Having programmed some for PalmOS I thought I'd add my
input. Basically I don't think it's worth it. This is from a PalmOS 4
perspective. I don't know if PalmOS 5 is any different.

- PalmOS doesn't have a path. There is just one flat "directory". 
- There is no need to use an archive file (zip for example) for
  resources - there already are builtin datafiles.
- You don't want to "load" an image, for example. Rather in PalmOS the
  bitmap is actually stored and used from the same memory space
  (actually I shouldn't say that, because I'm not 100% certain - I
  think this is the way it works).

Basically the main reason is that there's no need. Data and images and
such is easily loaded from an archive file using builtin api's.

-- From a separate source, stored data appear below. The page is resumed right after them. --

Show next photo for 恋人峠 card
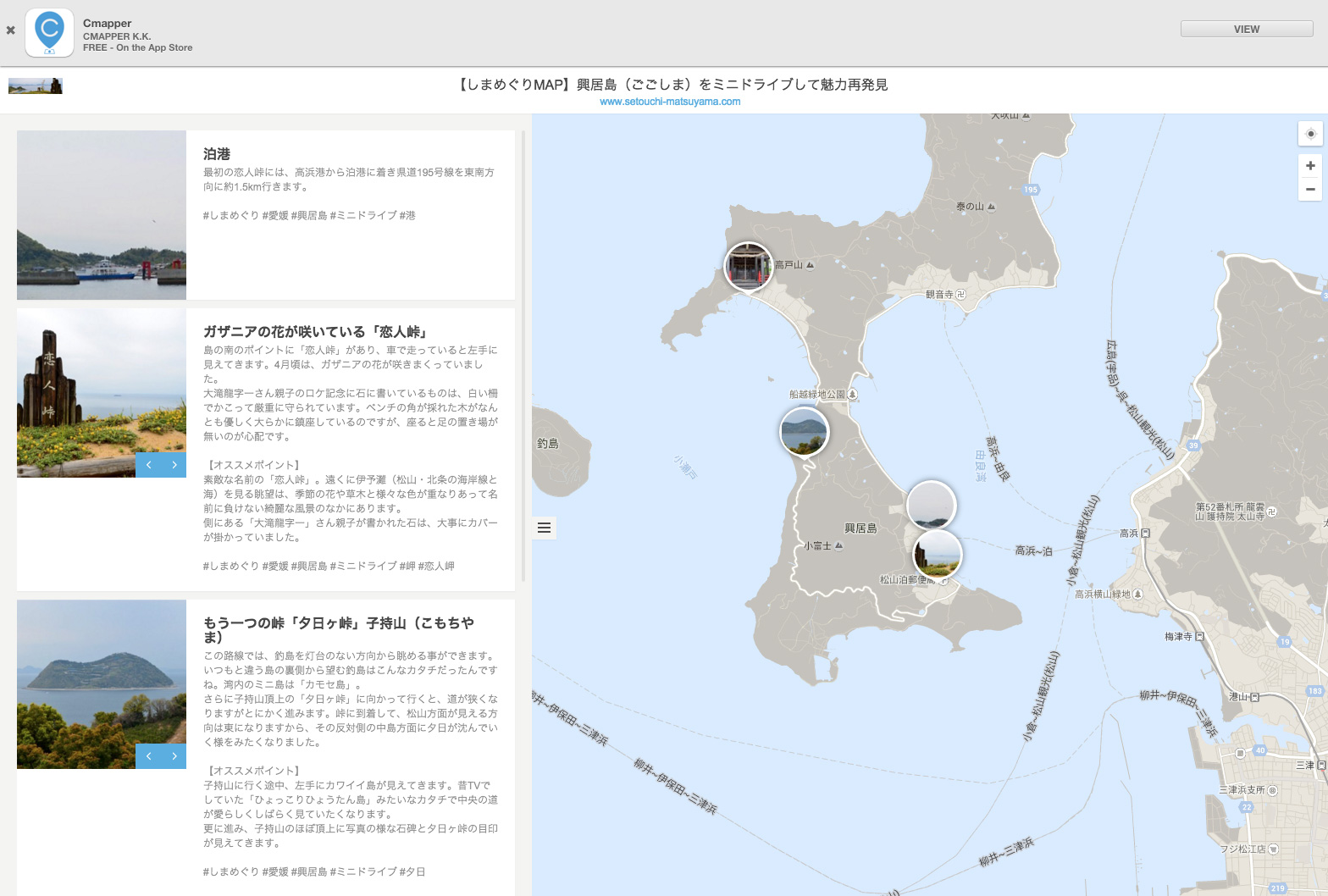The width and height of the screenshot is (1328, 896). coord(174,465)
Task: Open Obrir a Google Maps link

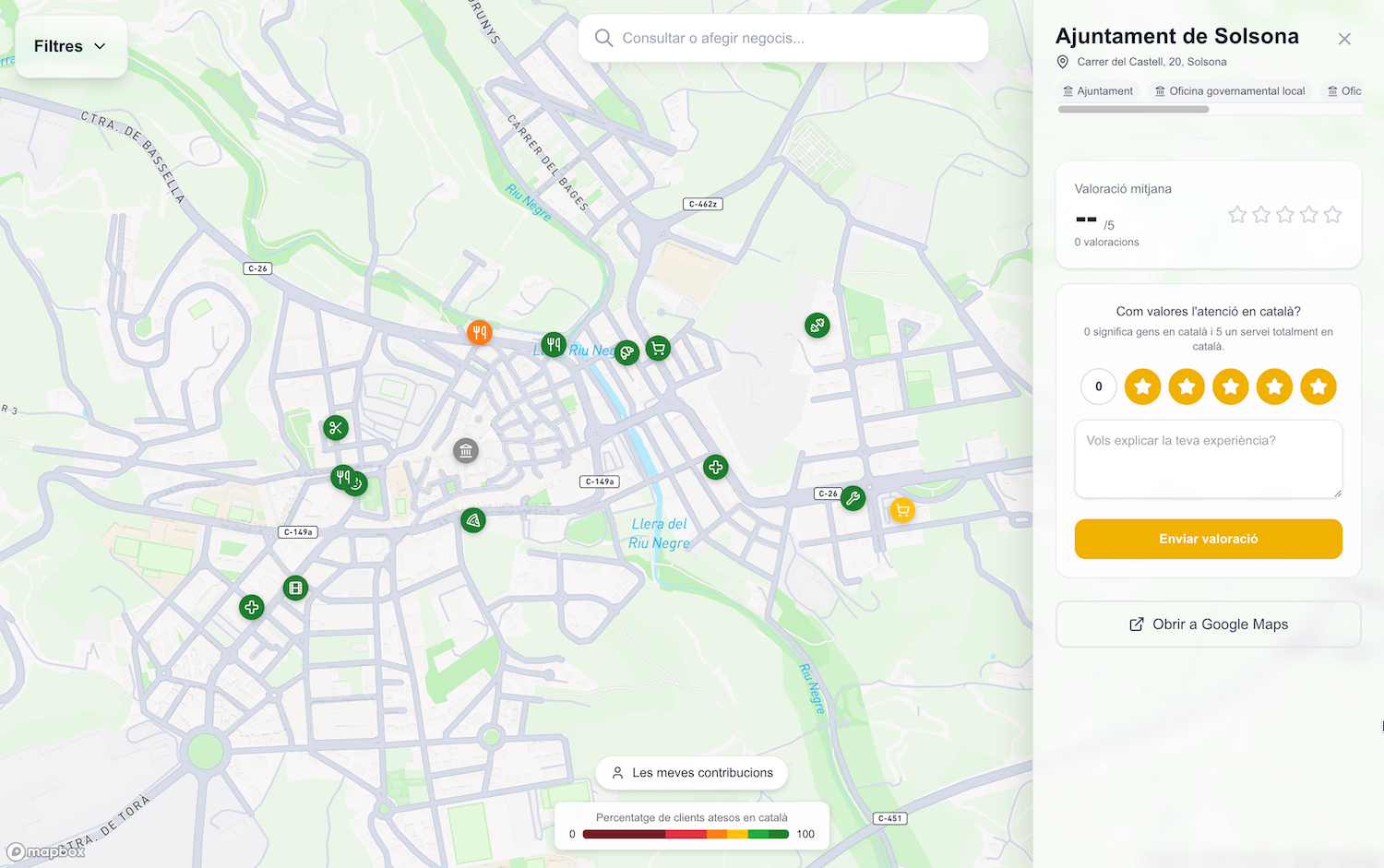Action: click(x=1208, y=624)
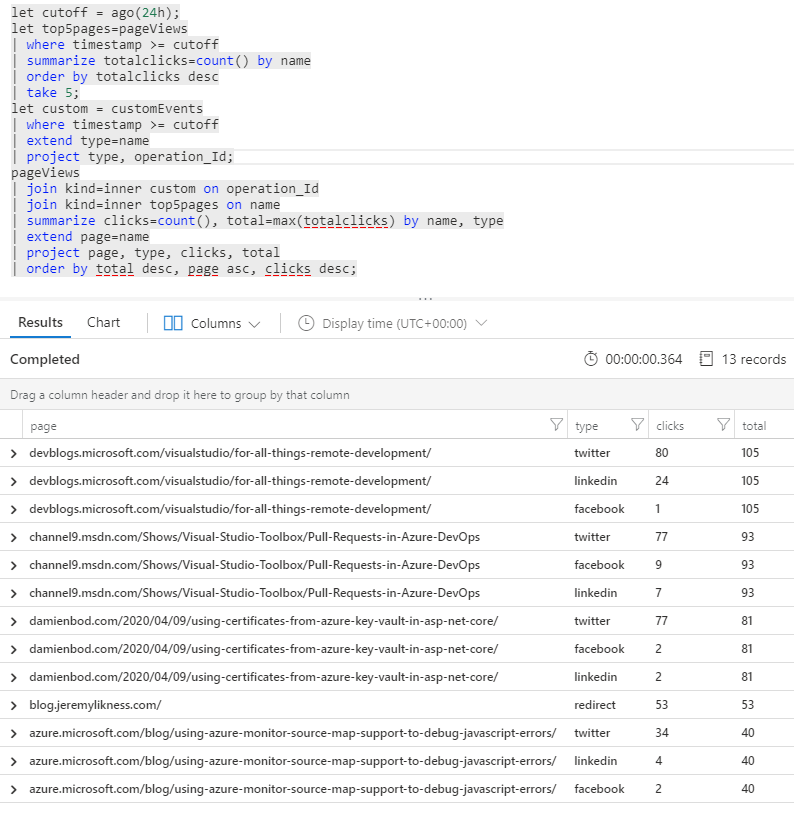Open the Columns dropdown chevron
This screenshot has height=814, width=794.
[254, 324]
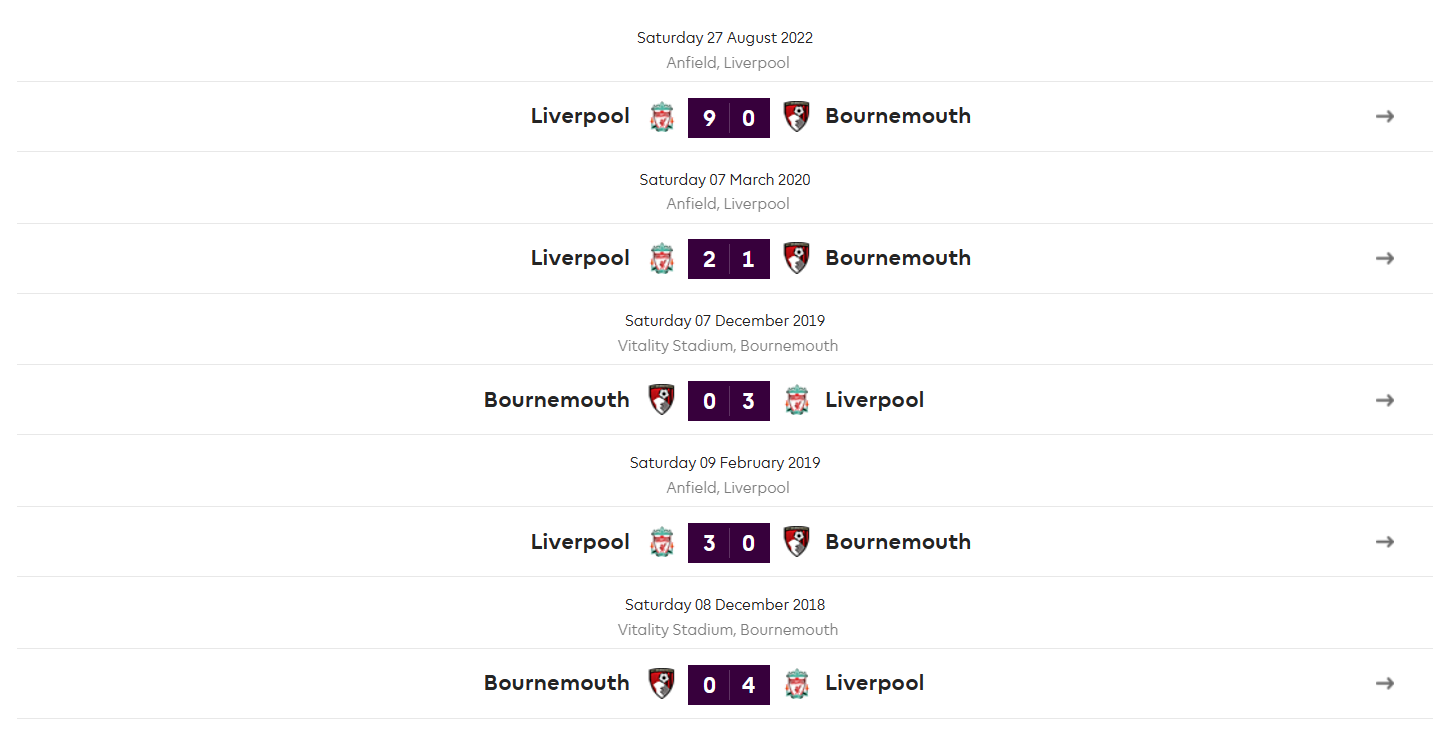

Brian Hook <hook_l at pyrogon.com> writes:

> Ryan and I have been talking a bit about the ability to support 
> PalmOS.  PalmOs is a notably ugly operating system to program for 
> because of its limited resources -- it uses mem handles that need to 
> be locked, etc.
>
> I'm not a PalmOS developer, but I've read some documentation, and I 
> think that it would be reasonably easy to add basic support to it 
> modulo standard portability weirdness.
>
> The key issue is whether to try to handle loading binary resources 
> within PhysFS or have the application be responsible.  I'm leaning 
> towards the latter, and I've been thinking that this could easily, 
> almost trivially, be accomplished by adding a new entry point like:
>
> PHYSFS_addBitsToSearchPath( const char *name, 
>                             const void *data,
>                             int data_dize,
>                             int format );
>
> It would then work normally, but when searching for a file there would 
> be a preloaded image in addition to disk images that it could search.
>
> This way the app is responsible for loading, allocating and locking 
> the data resource, but can otherwise rely on PHYSFS to handle archive 
> read/write.
>
> The major downside to this is that you have a locked chunk of memory 
> at all times, which may not be feasible.  I'm not sure if a clean API 
> for handling lockable resources would be worth the trouble though.